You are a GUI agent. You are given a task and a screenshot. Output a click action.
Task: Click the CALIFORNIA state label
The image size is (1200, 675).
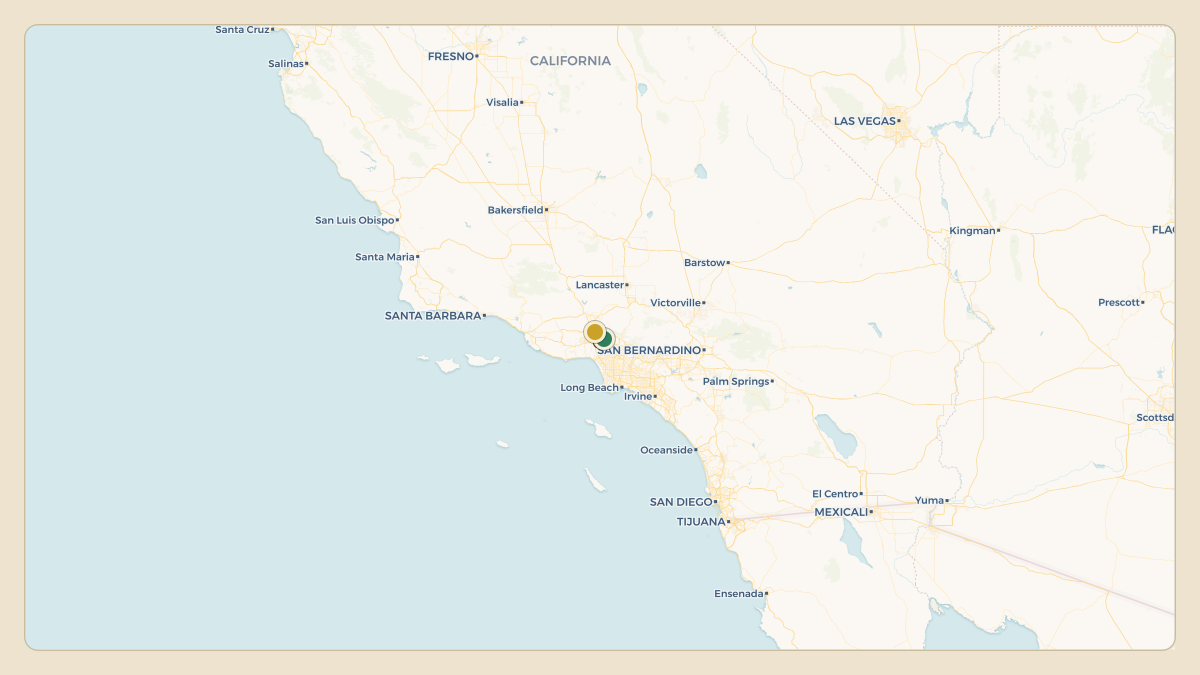coord(570,61)
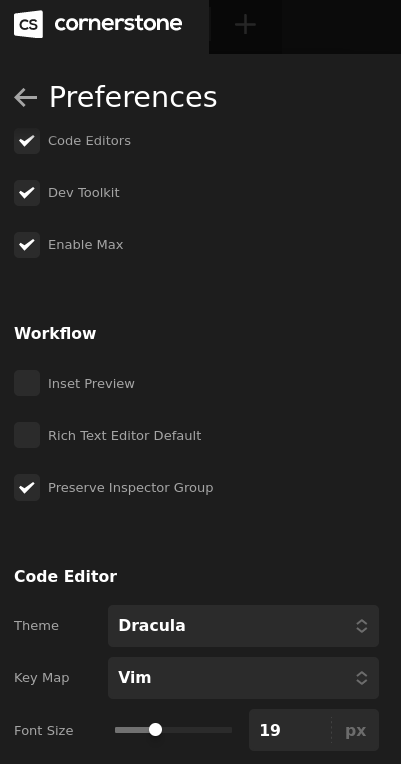Viewport: 401px width, 764px height.
Task: Click the px unit selector
Action: [355, 730]
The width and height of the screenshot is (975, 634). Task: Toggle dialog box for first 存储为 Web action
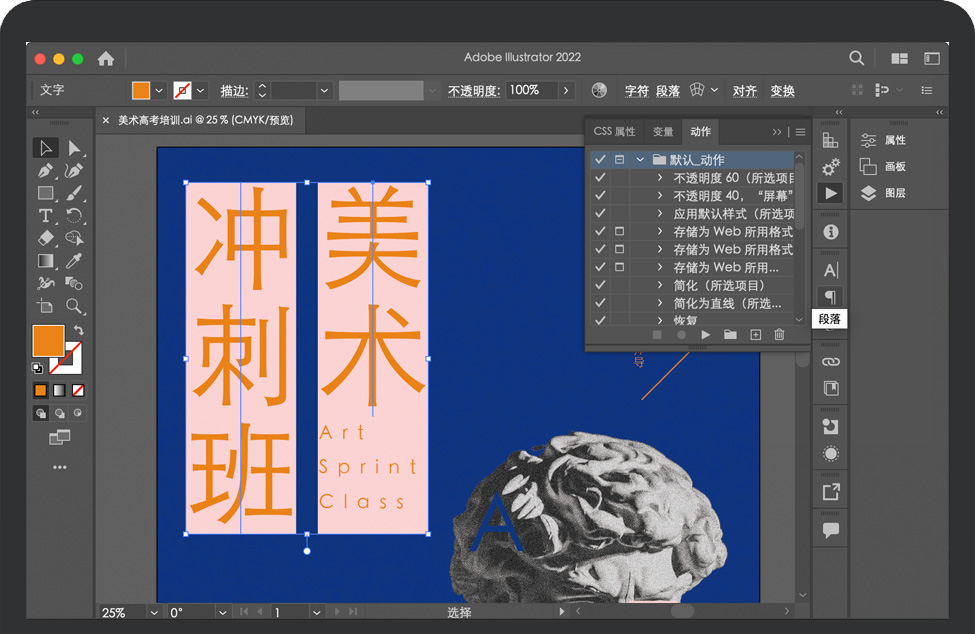619,232
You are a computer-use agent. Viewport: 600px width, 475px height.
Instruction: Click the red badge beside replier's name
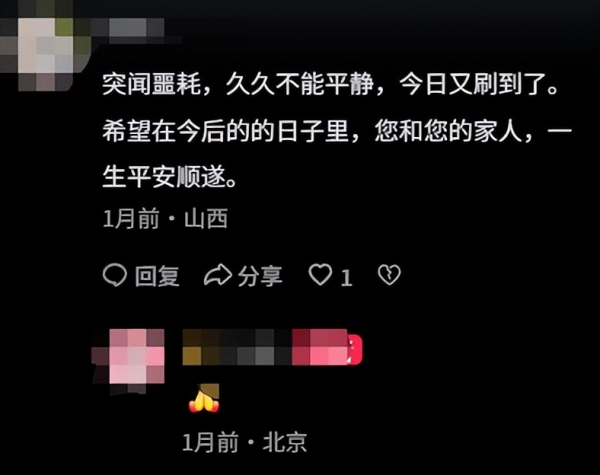(x=355, y=349)
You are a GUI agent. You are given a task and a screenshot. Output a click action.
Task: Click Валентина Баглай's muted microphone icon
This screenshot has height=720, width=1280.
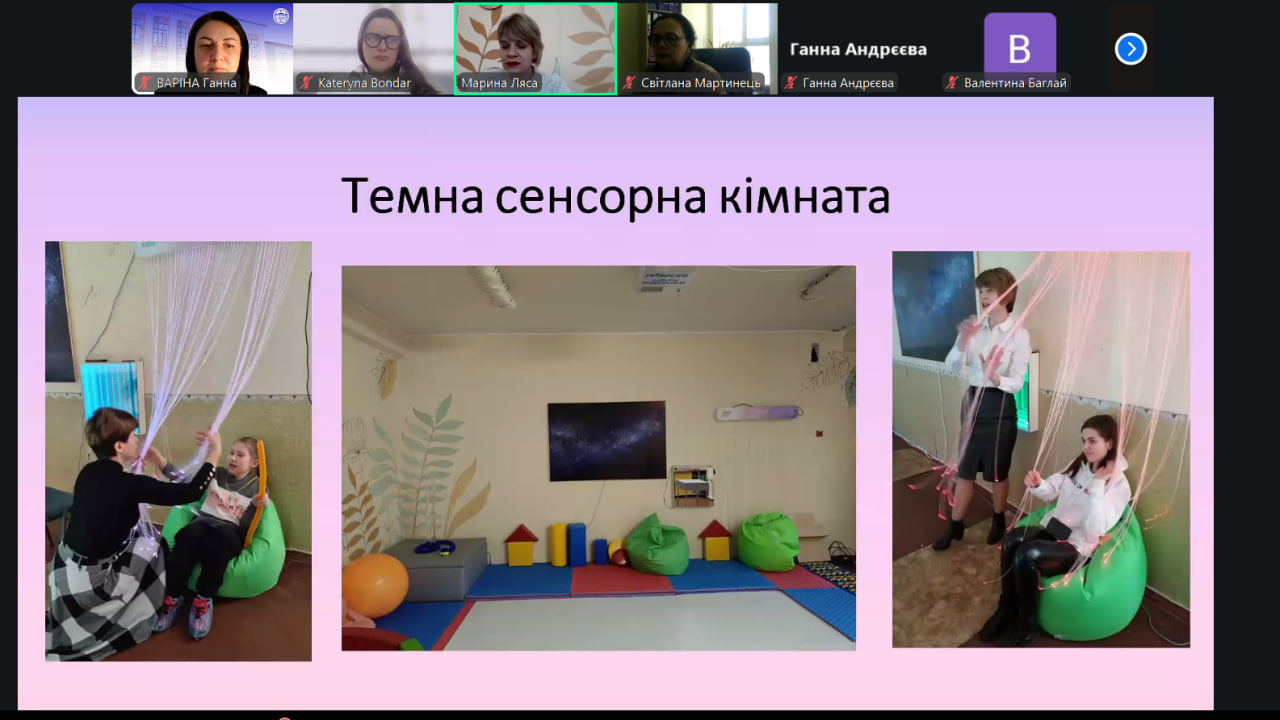coord(952,83)
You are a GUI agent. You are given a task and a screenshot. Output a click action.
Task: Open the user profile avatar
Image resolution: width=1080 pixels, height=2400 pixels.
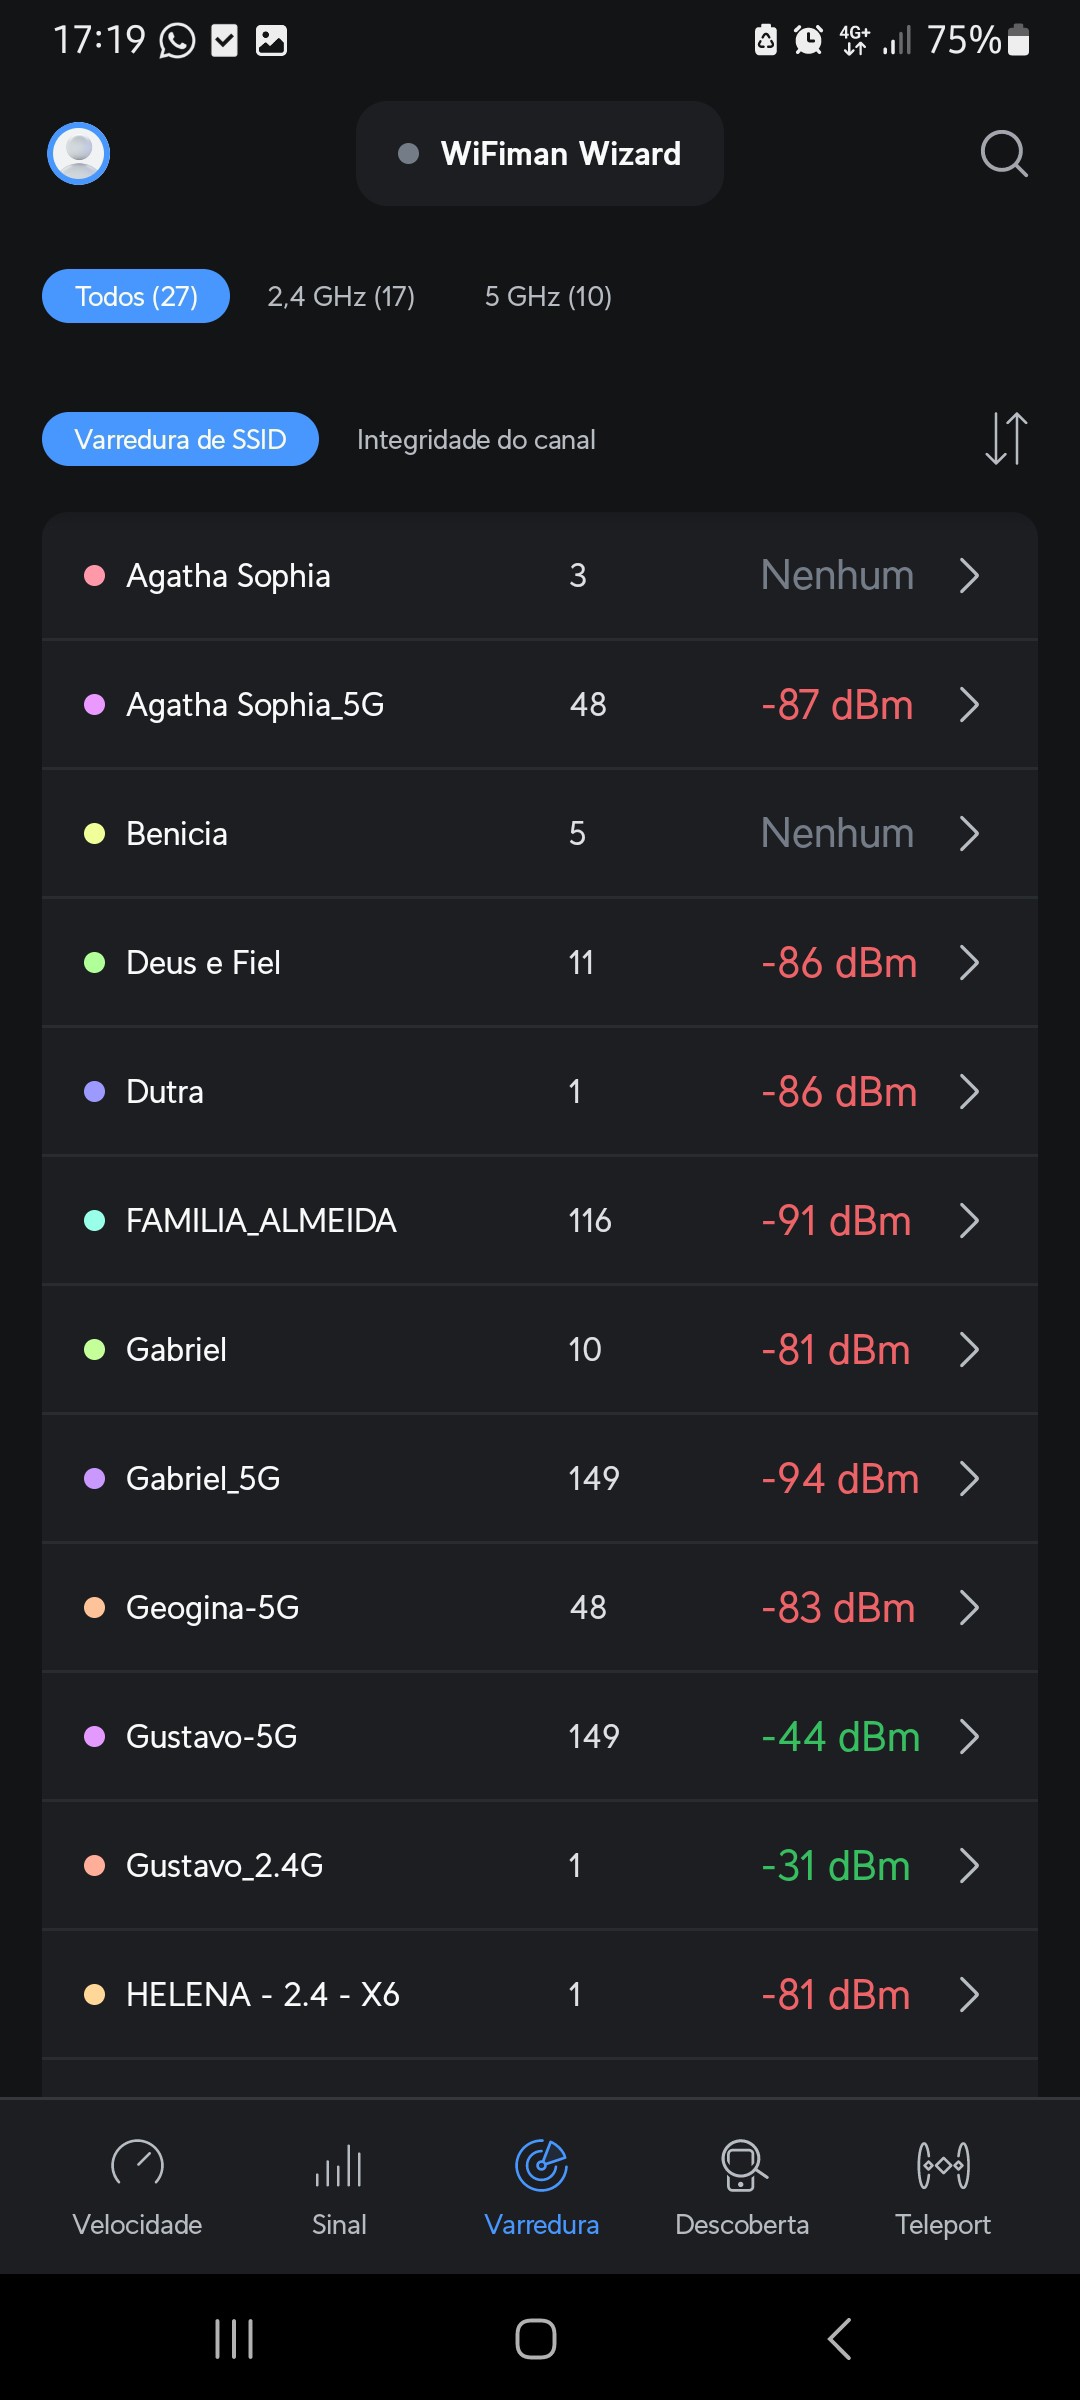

++++++++++

> **AIM OF THE EXERCISE**:
Reproduce word for word the lines from the one containing "You are a computer-use" through the end of the data, both ends kept. Drop the pictures.

> **SOLUTION TO THIS TASK**:
You are a computer-use agent. Viewport: 600px width, 475px height.
Instruction: Click the red badge beside replier's name
(x=355, y=349)
You are a GUI agent. You are given a task and a screenshot. Output a click action.
Task: Click Валентина Баглай's muted microphone icon
This screenshot has height=720, width=1280.
coord(952,83)
You are a GUI agent. You are given a task and a screenshot. Output a click action.
Task: Open the user profile avatar
Image resolution: width=1080 pixels, height=2400 pixels.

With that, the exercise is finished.